- USD/CHF consolidates recent losses around the lowest levels since November 2021.
- A two-month-old bearish channel, downbeat oscillators keep sellers hopeful.
- Bear cross, clear downside break of key ascending trend line adds strength to the bearish bias.
- Recovery remains elusive unless the quote stays below 200-DMA.
USD/CHF picks up bids to lick its wounds around the lowest levels since November 2021, marked the previous day, during Thursday’s quiet Asian session.
Even so, the Swiss currency (CHF) pair remains on the bear’s radar as it stays inside a bearish channel connecting multiple levels marked since November 2022.
Also, the impending bear cross on the MACD and descending RSI line, not oversold, suggest the quote’s further downside.
Above all, the USD/CHF pair’s sustained trading below the key support line from mid-2021, as well as the 100-DMA’s piercing off the 200-DMA from above, known as the “death cross”, offer extra reasons to expect the quote’s further weakness.
It should be noted that the 61.8% Fibonacci retracement level of the pair’s June 2021 to November 2022 upside, near 0.9390, acts nearby hurdle for the pair.

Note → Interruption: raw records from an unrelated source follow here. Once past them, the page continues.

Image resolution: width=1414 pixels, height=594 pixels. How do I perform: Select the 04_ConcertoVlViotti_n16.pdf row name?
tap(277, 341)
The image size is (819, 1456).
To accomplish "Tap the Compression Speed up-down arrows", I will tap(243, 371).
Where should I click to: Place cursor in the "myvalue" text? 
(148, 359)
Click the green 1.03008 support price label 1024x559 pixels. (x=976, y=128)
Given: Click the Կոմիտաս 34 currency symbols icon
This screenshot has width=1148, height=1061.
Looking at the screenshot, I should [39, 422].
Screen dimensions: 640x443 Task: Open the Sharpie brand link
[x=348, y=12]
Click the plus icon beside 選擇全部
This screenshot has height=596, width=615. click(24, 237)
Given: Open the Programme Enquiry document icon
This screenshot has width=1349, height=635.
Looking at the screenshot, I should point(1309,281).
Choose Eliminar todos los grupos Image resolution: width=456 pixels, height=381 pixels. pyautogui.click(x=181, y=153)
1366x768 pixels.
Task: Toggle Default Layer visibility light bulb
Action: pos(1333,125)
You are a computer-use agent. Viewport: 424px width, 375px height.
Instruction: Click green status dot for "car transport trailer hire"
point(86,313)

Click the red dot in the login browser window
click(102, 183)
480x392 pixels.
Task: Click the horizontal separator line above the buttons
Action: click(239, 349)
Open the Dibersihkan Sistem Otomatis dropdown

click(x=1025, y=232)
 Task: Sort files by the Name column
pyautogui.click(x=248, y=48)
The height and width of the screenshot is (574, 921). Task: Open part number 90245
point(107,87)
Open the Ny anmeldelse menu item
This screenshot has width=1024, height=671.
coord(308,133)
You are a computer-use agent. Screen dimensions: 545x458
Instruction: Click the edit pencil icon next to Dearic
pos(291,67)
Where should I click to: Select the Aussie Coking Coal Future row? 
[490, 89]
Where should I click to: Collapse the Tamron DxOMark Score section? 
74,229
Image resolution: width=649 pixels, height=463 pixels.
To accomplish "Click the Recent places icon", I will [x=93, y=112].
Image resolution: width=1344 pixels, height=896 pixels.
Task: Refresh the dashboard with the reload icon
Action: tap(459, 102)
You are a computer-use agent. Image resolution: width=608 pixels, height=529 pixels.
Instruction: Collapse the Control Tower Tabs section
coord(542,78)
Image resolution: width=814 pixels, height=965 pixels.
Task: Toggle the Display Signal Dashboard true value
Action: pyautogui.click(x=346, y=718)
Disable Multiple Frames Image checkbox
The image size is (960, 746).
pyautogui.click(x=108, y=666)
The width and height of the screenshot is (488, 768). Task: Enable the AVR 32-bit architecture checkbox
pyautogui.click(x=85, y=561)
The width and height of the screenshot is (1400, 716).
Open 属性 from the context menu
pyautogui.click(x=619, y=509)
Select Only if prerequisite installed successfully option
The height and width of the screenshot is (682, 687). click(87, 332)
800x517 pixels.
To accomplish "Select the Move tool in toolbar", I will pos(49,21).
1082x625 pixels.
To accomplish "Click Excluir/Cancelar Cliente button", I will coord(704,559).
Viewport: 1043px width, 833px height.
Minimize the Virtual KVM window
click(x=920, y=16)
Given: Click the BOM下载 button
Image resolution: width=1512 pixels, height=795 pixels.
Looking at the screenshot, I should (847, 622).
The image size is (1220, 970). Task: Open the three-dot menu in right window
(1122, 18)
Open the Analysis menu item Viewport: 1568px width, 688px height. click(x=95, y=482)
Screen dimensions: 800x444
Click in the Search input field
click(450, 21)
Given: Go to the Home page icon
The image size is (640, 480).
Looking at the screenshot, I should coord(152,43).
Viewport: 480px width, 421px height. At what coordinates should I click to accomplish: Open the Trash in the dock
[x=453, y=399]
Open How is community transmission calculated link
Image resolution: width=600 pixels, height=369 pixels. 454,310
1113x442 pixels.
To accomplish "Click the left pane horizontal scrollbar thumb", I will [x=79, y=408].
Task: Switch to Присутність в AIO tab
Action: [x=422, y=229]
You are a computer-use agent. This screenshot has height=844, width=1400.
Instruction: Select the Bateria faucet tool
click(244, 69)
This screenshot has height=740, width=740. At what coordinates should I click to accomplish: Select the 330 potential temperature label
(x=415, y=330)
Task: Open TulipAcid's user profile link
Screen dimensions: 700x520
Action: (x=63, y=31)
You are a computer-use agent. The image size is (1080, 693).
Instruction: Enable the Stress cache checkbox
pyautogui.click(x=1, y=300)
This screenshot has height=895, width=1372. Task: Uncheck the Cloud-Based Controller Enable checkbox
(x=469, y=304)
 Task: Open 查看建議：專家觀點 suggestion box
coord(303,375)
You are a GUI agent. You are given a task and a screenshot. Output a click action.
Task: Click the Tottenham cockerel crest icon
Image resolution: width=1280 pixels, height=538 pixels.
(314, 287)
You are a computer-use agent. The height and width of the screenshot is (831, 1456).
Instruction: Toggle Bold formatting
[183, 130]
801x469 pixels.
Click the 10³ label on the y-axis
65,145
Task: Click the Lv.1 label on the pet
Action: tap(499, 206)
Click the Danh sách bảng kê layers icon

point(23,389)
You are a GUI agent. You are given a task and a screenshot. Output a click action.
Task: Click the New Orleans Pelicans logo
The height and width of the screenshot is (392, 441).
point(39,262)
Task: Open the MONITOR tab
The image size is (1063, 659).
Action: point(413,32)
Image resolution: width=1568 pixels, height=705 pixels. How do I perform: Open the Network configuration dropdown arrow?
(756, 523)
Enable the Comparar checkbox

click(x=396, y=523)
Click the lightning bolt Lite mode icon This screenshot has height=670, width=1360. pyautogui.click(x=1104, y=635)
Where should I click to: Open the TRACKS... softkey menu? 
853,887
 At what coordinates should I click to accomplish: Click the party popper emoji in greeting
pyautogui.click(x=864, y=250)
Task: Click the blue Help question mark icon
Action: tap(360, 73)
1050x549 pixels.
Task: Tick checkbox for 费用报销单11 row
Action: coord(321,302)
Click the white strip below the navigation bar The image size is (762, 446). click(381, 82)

That said, a broad bearish range between 0.9040 and 0.9320 restrict short-term USD/CHF moves ahead of the multi-month-old previous support line, around 0.9420.
In a case where USD/CHF manages to cross the 0.9420 hurdle, the 100-DMA and the 200-DMA, respectively near 0.9600 and 0.9640 could act as the last defenses of the USD/CHF bears.
On the contrary, a downside break of 0.9040 could witness the 0.9000 psychological manget as an extra filter to the south before challenging the mid-2021 bottom surrounding 0.8925.